First Lady Jill Biden will deliver remarks on workforce training programs at the National Governors Association (NGA) annual meeting in Atlantic City, New Jersey.

The Senate will vote to confirm Kalpana Kotagal as a member of the Equal Employment Opportunity Commission.  

The House will continue consideration of the National Defense Authorization Act for Fiscal Year 2024, the annual defense policy package. Passage of the measure could be complicated by the inclusion of several right-wing amendments.

Before I go...

Let’s end with something lighter. St. Louis’ NBC affiliate KSDK reports:

In the quiet countryside at Waterloo, Illinois, lies a hidden sanctuary that holds a remarkable power to heal and transform lives. Welcome to Dude’s Playground, a haven where disabled veterans discover solace, friendship, and a flicker of hope amidst nature's embrace.

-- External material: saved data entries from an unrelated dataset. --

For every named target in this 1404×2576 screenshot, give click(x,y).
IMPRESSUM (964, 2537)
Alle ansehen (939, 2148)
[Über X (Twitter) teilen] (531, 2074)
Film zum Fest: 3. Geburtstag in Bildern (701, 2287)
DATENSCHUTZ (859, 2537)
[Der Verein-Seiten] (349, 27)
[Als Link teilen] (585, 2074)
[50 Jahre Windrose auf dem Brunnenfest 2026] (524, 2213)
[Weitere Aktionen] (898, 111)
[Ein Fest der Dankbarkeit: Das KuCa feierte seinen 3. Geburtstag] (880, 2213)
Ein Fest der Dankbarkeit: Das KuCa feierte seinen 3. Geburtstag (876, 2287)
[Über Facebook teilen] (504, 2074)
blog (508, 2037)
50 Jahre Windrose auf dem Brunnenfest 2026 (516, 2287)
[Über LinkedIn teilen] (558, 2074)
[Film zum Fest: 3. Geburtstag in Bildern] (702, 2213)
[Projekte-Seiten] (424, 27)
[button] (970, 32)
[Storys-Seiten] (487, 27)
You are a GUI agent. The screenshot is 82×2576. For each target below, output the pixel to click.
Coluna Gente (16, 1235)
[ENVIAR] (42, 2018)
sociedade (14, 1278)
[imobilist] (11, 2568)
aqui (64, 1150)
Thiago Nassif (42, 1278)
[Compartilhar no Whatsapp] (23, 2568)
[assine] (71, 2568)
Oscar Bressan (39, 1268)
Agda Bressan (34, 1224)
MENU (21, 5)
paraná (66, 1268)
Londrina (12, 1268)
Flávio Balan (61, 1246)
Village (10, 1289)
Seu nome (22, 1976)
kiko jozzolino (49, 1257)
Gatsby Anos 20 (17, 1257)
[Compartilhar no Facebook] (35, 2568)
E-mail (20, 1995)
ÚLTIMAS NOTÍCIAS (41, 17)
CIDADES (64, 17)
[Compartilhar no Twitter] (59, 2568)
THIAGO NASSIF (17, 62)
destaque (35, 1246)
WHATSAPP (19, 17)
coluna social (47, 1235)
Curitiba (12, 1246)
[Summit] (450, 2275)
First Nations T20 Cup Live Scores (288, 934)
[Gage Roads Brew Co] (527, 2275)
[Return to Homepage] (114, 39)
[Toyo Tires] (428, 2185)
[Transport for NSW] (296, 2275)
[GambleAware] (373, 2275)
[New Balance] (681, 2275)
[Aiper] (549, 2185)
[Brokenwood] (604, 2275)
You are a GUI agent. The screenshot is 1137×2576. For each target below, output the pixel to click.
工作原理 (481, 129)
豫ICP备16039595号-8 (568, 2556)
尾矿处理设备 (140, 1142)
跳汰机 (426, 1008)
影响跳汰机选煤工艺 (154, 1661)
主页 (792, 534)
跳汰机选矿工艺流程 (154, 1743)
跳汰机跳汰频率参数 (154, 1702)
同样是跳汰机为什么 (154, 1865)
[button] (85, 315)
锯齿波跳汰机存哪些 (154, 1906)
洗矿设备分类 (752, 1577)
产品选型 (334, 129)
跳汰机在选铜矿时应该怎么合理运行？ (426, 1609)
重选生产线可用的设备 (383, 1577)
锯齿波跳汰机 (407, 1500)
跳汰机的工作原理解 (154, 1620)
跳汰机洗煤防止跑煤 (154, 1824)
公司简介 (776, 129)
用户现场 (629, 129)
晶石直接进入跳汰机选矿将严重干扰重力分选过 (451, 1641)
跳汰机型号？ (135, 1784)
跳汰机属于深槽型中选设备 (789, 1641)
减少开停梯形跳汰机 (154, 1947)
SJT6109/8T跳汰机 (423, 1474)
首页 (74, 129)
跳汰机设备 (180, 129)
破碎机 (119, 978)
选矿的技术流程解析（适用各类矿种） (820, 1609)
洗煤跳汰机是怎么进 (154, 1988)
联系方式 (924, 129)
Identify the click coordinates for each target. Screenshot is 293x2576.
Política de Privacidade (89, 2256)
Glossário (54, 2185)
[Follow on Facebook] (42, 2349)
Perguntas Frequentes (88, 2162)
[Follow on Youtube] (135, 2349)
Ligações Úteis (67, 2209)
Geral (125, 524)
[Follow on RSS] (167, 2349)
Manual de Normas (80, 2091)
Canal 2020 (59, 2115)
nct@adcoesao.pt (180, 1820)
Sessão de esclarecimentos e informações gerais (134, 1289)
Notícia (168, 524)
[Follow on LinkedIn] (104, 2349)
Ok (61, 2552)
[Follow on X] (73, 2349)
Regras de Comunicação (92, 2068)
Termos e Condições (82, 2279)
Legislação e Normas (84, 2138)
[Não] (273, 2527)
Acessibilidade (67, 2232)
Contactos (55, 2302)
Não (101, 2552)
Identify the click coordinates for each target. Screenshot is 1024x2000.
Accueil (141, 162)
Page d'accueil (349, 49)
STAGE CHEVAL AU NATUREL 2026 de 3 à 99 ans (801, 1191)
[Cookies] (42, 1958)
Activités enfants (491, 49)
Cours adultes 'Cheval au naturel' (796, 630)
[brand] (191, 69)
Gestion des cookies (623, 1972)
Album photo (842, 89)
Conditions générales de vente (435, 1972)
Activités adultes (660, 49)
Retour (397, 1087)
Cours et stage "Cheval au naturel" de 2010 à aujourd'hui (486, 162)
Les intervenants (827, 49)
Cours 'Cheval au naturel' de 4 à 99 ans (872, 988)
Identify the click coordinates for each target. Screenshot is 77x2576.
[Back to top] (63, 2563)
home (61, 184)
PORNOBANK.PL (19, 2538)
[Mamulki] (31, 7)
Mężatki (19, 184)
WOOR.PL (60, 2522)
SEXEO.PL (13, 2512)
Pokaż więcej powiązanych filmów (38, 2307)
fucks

Dude’s Playground was established by Richard Melching, a former soldier who was driven to despair after returning from his service. Named for his dog “Dude,” the retreat offers a refuge for fellow veterans in similar situations.

Dude’s Playground offers a range of leisure activities, from fishing in tranquil waters to embracing the camaraderie reminiscent of their military service. Veterans find solace in unloading their burdens within the sanctuary’s safe haven, allowing wounds — both seen and unseen — to heal.